Stored records
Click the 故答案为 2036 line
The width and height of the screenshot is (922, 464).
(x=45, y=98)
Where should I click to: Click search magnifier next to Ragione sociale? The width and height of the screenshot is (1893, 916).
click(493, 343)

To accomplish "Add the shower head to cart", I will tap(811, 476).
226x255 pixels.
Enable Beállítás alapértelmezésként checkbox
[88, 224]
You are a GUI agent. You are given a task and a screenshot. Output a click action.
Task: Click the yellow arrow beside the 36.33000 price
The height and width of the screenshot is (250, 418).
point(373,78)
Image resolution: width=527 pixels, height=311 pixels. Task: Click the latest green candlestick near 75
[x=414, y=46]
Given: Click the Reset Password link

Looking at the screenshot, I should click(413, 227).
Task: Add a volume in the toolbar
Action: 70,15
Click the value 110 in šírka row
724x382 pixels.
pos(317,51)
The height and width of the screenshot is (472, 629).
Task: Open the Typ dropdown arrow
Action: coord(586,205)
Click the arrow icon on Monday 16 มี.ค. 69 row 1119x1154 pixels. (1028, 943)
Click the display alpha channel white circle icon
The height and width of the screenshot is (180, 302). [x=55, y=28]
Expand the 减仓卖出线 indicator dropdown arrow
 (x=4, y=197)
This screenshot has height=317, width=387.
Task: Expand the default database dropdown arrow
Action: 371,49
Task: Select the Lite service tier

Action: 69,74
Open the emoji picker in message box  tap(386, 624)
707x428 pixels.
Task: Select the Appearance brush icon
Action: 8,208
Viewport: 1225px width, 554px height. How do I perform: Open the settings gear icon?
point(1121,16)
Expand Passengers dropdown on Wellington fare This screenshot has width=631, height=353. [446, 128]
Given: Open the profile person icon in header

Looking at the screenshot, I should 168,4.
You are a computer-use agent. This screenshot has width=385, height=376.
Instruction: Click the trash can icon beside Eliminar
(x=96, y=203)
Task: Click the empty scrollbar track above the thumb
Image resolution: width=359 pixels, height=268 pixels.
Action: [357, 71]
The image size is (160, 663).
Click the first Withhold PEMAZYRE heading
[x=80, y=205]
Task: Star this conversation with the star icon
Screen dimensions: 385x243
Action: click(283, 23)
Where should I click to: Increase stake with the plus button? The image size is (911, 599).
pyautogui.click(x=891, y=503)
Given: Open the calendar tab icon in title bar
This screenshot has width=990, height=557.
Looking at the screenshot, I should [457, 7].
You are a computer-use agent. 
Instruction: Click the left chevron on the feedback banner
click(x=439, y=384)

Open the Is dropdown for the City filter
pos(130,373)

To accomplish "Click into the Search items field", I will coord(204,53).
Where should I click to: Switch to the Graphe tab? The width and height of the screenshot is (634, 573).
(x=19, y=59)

▶ **PROBLEM DETAILS**
Every entry is to be transcribed exactly as it stands.

▶ **THE COMPLETED TASK**
Click the 故答案为 2036 line
The width and height of the screenshot is (922, 464).
(x=45, y=98)
Where should I click to: Click search magnifier next to Ragione sociale? The width and height of the screenshot is (1893, 916).
click(493, 343)

To accomplish "Add the shower head to cart", I will tap(811, 476).
226x255 pixels.
Enable Beállítás alapértelmezésként checkbox
[88, 224]
You are a GUI agent. You are given a task and a screenshot. Output a click action.
Task: Click the yellow arrow beside the 36.33000 price
The height and width of the screenshot is (250, 418).
point(373,78)
Image resolution: width=527 pixels, height=311 pixels. Task: Click the latest green candlestick near 75
[x=414, y=46]
Given: Click the Reset Password link

Looking at the screenshot, I should click(413, 227).
Task: Add a volume in the toolbar
Action: 70,15
Click the value 110 in šírka row
724x382 pixels.
pos(317,51)
The height and width of the screenshot is (472, 629).
Task: Open the Typ dropdown arrow
Action: coord(586,205)
Click the arrow icon on Monday 16 มี.ค. 69 row 1119x1154 pixels. (1028, 943)
Click the display alpha channel white circle icon
The height and width of the screenshot is (180, 302). [x=55, y=28]
Expand the 减仓卖出线 indicator dropdown arrow
 (x=4, y=197)
This screenshot has height=317, width=387.
Task: Expand the default database dropdown arrow
Action: 371,49
Task: Select the Lite service tier

Action: 69,74
Open the emoji picker in message box  tap(386, 624)
707x428 pixels.
Task: Select the Appearance brush icon
Action: 8,208
Viewport: 1225px width, 554px height. How do I perform: Open the settings gear icon?
point(1121,16)
Expand Passengers dropdown on Wellington fare This screenshot has width=631, height=353. [446, 128]
Given: Open the profile person icon in header

Looking at the screenshot, I should 168,4.
You are a computer-use agent. This screenshot has width=385, height=376.
Instruction: Click the trash can icon beside Eliminar
(x=96, y=203)
Task: Click the empty scrollbar track above the thumb
Image resolution: width=359 pixels, height=268 pixels.
Action: [357, 71]
The image size is (160, 663).
Click the first Withhold PEMAZYRE heading
[x=80, y=205]
Task: Star this conversation with the star icon
Screen dimensions: 385x243
Action: click(283, 23)
Where should I click to: Increase stake with the plus button? The image size is (911, 599).
pyautogui.click(x=891, y=503)
Given: Open the calendar tab icon in title bar
This screenshot has width=990, height=557.
Looking at the screenshot, I should [457, 7].
You are a computer-use agent. 
Instruction: Click the left chevron on the feedback banner
click(x=439, y=384)

Open the Is dropdown for the City filter
pos(130,373)

To accomplish "Click into the Search items field", I will coord(204,53).
Where should I click to: Switch to the Graphe tab? The width and height of the screenshot is (634, 573).
(x=19, y=59)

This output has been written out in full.